The key factor determining insurer profitability under Obamacare
So, why are some insurers completely kicking tail while others struggle? The answer can be found in the type of consumer they are courting. UnitedHealth, Aetna, and Humana are all losing money on their Obamacare plans targeted at individual payers. By contrast, companies focused on Medicaid enrollees are seeing profits soar.
Why are Medicaid enrollees such a critical part of the equation for insurers? First, the Medicaid expansion included within the Affordable Care Act has helped 13.5 million low-income Americans enroll for health insurance between mid-2013 and October 2015, per Medicaid.gov. Although only 31 states made the decision to expand their Medicaid programs, this meant a quick boost in enrollment for insurers catering to government-sponsored patients.
Secondly, Medicaid may offer lower margin potential compared to individual marketplace plans, but the payments from the federal government are guaranteed. This means that there are no worries about these consumers changing plans, and there aren't the same concerns about medical care usage.
Finally, Medicaid enrollment has no beginning or ending period like Obamacare's marketplace exchanges. With the exception of those people who were granted special enrollments, consumers had just three months during the year to enroll for health insurance via Obamacare exchanges. Medicaid is constantly accepting eligible members, which gives insurers an opportunity to cater to new consumers year-round.

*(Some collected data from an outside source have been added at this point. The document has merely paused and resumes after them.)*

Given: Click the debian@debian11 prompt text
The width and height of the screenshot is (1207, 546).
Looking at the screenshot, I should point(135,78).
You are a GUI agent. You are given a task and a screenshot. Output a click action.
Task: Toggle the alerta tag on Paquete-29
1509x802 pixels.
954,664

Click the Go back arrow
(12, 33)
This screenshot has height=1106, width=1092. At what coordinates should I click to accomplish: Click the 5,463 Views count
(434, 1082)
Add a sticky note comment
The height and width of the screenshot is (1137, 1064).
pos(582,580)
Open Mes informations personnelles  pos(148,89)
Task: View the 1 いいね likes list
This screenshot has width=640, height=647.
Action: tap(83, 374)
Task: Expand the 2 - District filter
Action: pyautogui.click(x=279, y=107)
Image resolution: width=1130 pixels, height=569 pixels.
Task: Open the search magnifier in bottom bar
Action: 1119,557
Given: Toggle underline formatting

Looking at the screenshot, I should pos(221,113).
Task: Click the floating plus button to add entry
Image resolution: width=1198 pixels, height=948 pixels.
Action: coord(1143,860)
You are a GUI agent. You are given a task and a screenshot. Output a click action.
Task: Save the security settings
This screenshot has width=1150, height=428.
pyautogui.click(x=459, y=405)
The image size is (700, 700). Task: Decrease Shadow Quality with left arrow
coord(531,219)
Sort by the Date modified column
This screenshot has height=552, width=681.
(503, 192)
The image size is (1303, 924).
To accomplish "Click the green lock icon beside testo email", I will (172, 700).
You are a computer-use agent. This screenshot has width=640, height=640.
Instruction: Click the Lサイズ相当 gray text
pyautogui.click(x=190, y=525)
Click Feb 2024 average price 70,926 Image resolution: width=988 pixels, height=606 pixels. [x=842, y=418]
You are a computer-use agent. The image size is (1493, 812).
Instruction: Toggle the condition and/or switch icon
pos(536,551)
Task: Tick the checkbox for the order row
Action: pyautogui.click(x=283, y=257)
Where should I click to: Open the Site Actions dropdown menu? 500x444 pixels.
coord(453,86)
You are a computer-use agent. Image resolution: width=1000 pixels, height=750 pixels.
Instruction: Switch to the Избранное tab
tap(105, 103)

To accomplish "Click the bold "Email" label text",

These factors have allowed Centene and WellCare to outperform their peers, and have been the saving grace for Anthem, the nation's second-largest insurer, which has leaned on its government-sponsored care to boost profits.
Obamacare's future is still in flux
This bifurcation in profitability between individual plan insurers and government-sponsored insurers definitely casts a cloud over the long-term viability of Obamacare. It's pretty clear that having the government cover medical care for low-income consumers is working out nicely for insurers, but a lack of profits on individual payer plans suggests that the transparency and competitiveness of the marketplaces may not be working as intended. It's also possible other issues exist, such as not enough young adults signing up.
The more immediate issue for Obamacare is whether or not it'll be around a year from now. Despite remaining firmly in place with Barack Obama in the Oval Office, a new president may dismantle or repeal Obamacare as we know it. It's tough to predict what the law might look like next year with a new president in office.
For both consumers and investors, this bears close watching.